Recently I read a thoughtful post at the PASS Business Analytics Conference site discussing how different the world is now for database professionals. Author Chris Webb focuses on the data science side in this post. His analysis made me think of the challenges and opportunities "big data" serves up to relational database designers.
To me these challenges are fundamental. Big Data and NoSQL bring lots of what we know about data elements, inherent data design, and data management into question. I think considering these elements closely leads to a sensible to-do list for relational database professionals.
The Data Element
One foundational relational idea is that data sets comprise discrete, atomic units of data. Data elements are not tied together in any way, two data elements may be best held in separate tables but nothing says they have to be. A data element is atomic in that it is indivisible and cannot be subdivided into parts - otherwise it is "overloaded" and therefore not truly a data element.
Many NoSQL proponents have no such scruples about atomicity. Note this excellent presentation by Eric Redmond. At about 19:40 he discusses column-oriented data stores, giving maintaining a wiki as an example. The cells shown can contain complex data forms. For example, "revision" includes at least Author and Comment. Clearly the rows and columns given in this example are quite different from relational rows and columns.
Inherent Data Structure
Another widely held premise of the relational data community is that data has a correct structure, inherent to the data itself, within context of a given business rules set. Databases should be designed according to that correctnormalized structure, or at least a structure simply derivable from the normalized model. The alternative is to risk "anomalies" that force additional application code to prevent database inconsistencies that would have been avoidable in the normalized structure.
NoSQL advocates view this "design first" philosophy as an expensive and unnecessary luxury. As I've written in a previous post, the approach to working with Big Data seems to take a contrarian view from the perspective of the relational designer:
- "Data duplication and denormalization are first-class citizens." (here)
- NoSQL databases "don't have a fixed schema, allowing you to store any data in any record" (here)
- NoSQL data modeling often starts from the application-specific queries as opposed to relational modeling (here)
So for the NoSQL database designer the problem to be solved comes first, rather than the structure of the data itself.
Demise of the Relational Dream?
Since the beginning, the database community has shared a vision that all enterprise data elements would be integrated into a single database structure and accessible without duplication for any business purpose. For example, a widely used 1977 textbook cited "Elimination of Data Duplication" as a key advantage of database processing.*
Early database management systems failed to deliver on that promise, giving rise to Bill Inmon's data warehouse architecture. Inmon's vision aims to deliver data sharing through architecturally correct replication. Later developments like the Service Oriented Architecture (SOA) and Ralph Kimball's dimensional paradigm adjusted but fit within the mental map that Mr. Inmon conceived. One could argue persuasively that no organization has come close to delivering on the data sharing vision, but the vision has persisted nonetheless.
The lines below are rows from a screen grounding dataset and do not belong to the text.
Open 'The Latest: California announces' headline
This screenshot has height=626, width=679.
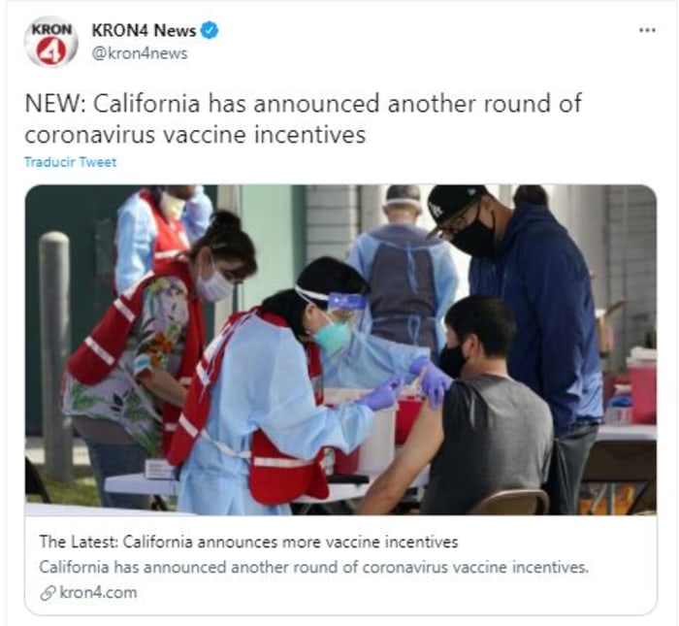(248, 542)
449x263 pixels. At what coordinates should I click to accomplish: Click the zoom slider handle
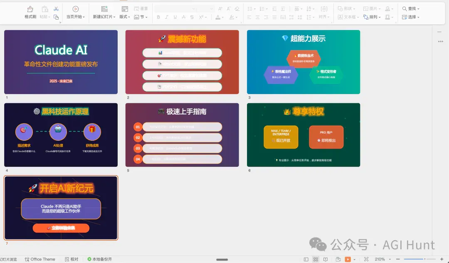click(x=424, y=259)
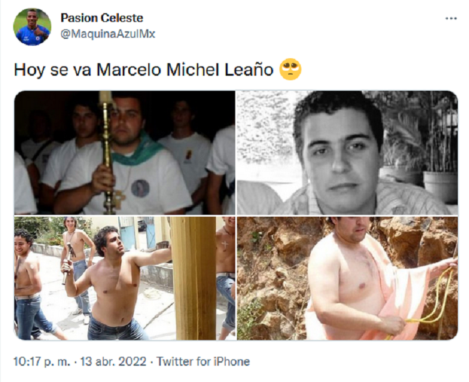Viewport: 469px width, 382px height.
Task: Open the bottom-right photo with the pink cloth
Action: (x=347, y=278)
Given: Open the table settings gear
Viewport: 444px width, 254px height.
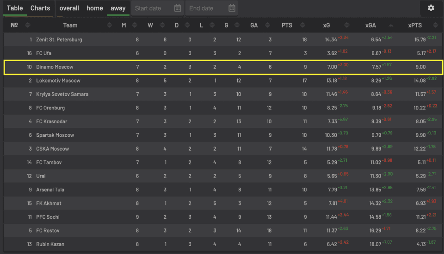Looking at the screenshot, I should [431, 8].
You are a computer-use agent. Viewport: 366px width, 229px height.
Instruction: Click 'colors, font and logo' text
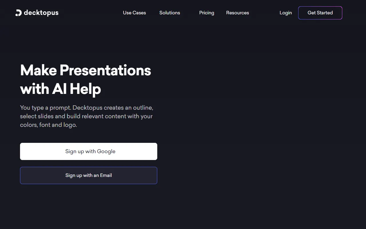point(48,125)
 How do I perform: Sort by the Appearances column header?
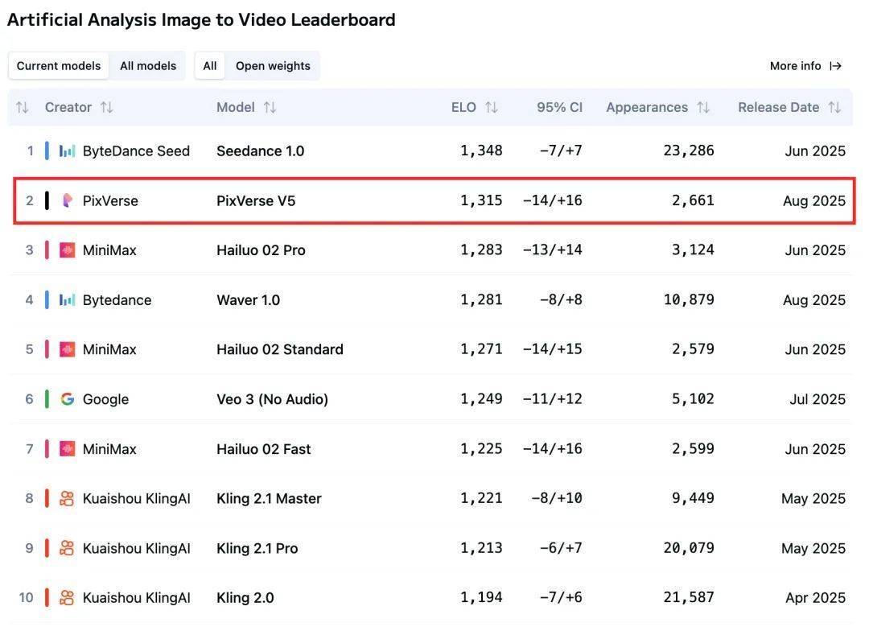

That is, until now. By adding unstructured, high volume, and high velocity data to the mix, the Big Data/NoSQL movement has effectively nullified the shared data vision without replacing it. Page 8 of Martin Fowler and Pramod Sadalage's introductory NoSQL presentation offers a vision of Polyglot Persistence in an organization, showing coexistence of many different database paradigms for different business needs. To the seasoned relational database professional that diagram also shows data silos. The spiderweb pattern of data transfer among many independent data stores was a motivation for data sharing architectures.
Next Steps for the Database Professional
So to sum up, the NoSQL movement has rendered the data element obsolete, turned database design from an enterprise concern to an application-specific problem, and nullified the 35 year old dream of universal enterprise data sharing. Pretty depressing, right?
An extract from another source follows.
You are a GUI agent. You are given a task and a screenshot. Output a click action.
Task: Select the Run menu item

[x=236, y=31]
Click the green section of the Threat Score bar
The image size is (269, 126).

Not at all. I think we in the relational database world have an invigorating task list as NoSQL offerings grow to maturity in our organizations. As with any change process, step one is acknowledgment and acceptance: NoSQL is here. At some point your organization will face a business case that obviously calls for a non-relational database solution. This has likely already happened if you're in a Fortune 1000 company.
Step two is learning. As we've discussed, NoSQL is different, and will be as much of a transition for SQL professionals as the transition from CODASYL databases to relational was for programmer/analysts of the 1980s.
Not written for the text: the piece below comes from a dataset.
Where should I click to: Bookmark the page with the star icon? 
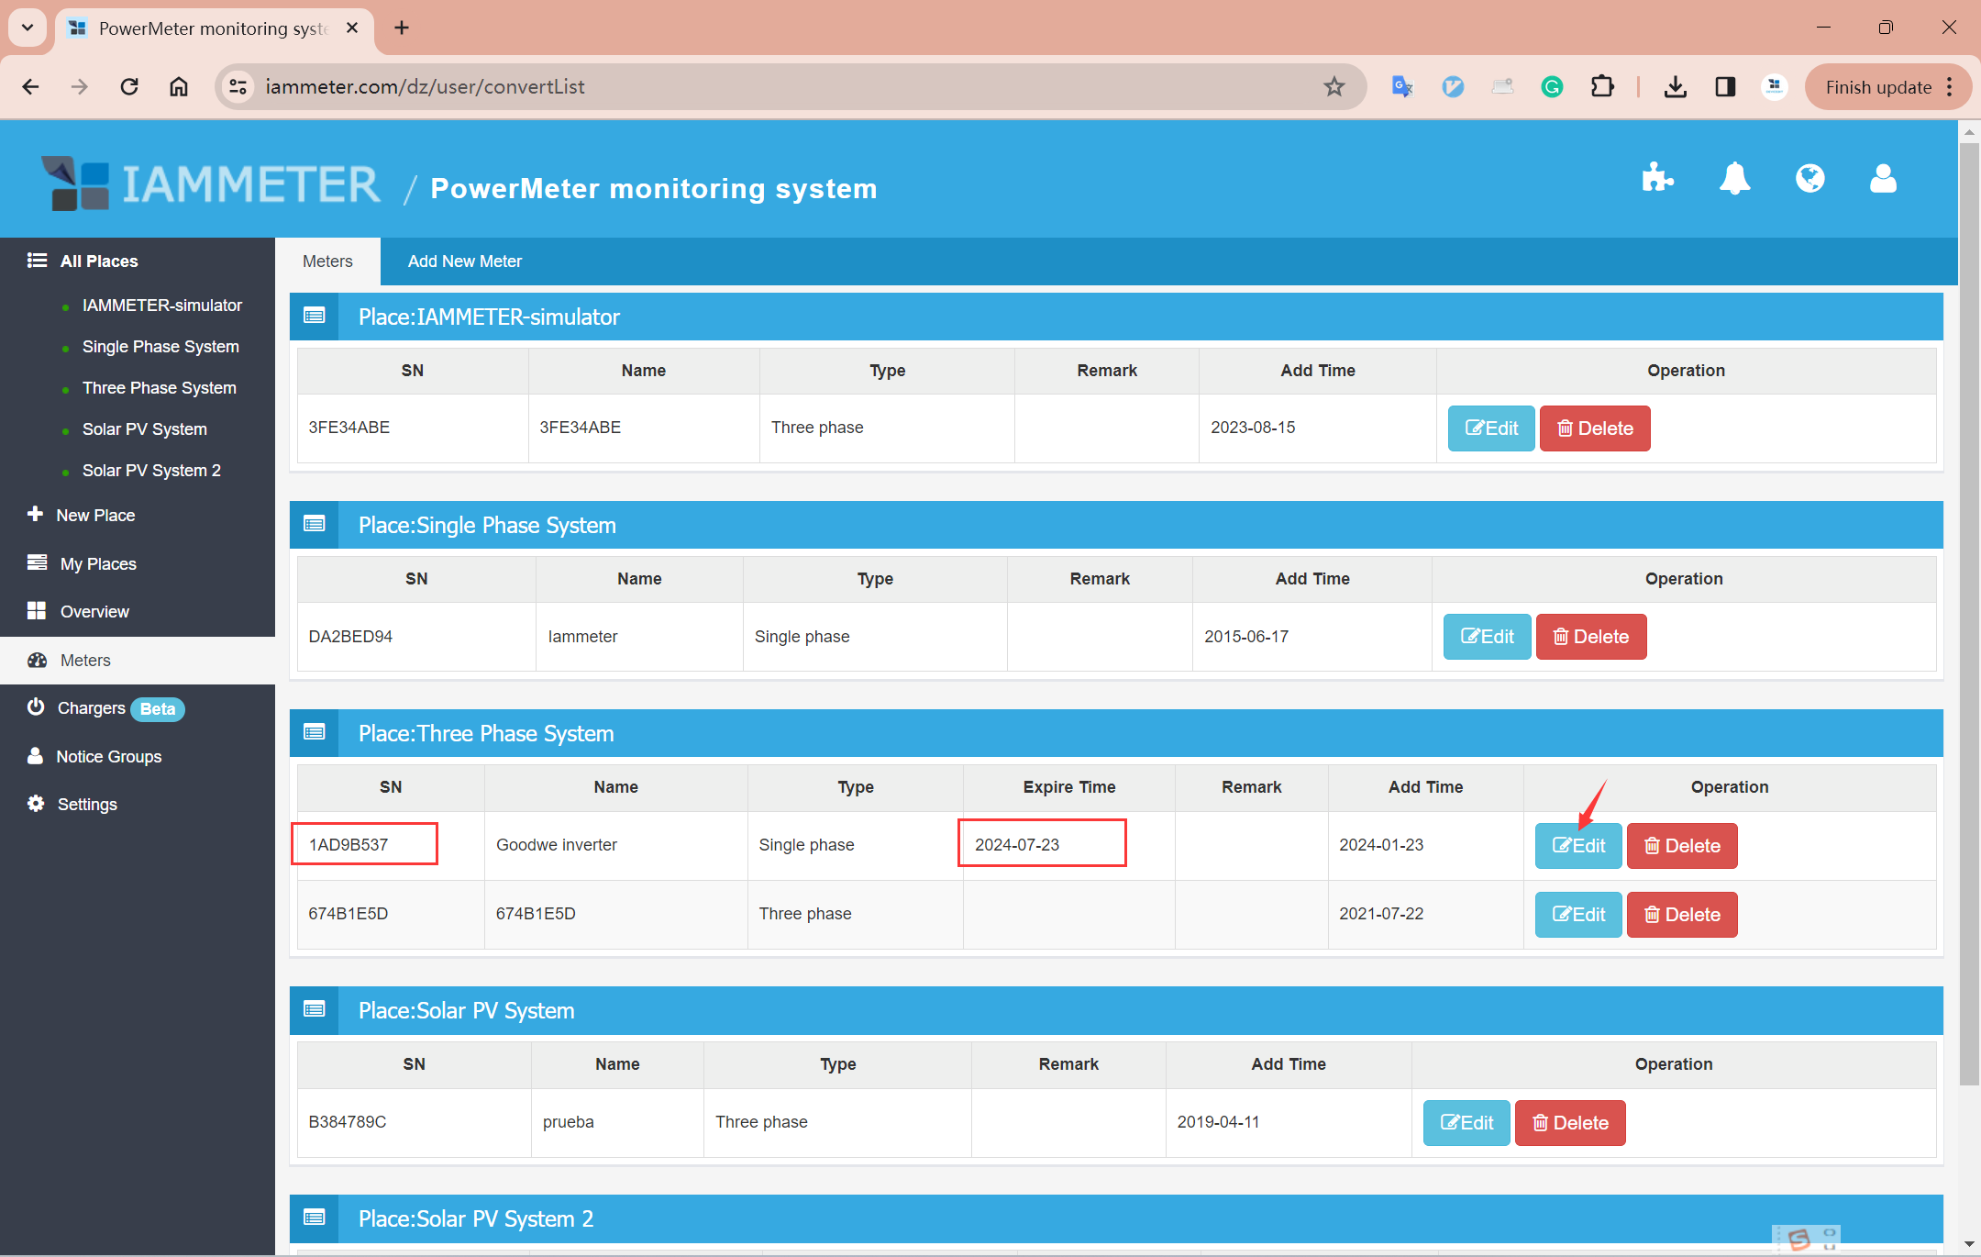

Step three, after understanding and embracing NoSQL, is to continue where we've left off. While data sharing in the relational sense may have been naive, the need for enterprise data governance and architecture, data quality efforts, and effective business intelligence don't go away with NoSQL, they just become more complex. It is time to enhance, and maybe revolutionize, our conceptual vision to encompass vast stores of unstructured data stored in unpredictable ways.
*Kroenke, David. Database Processing: Fundamentals, Modeling, Applications. Science Research Associates, Inc., 1977. p 5.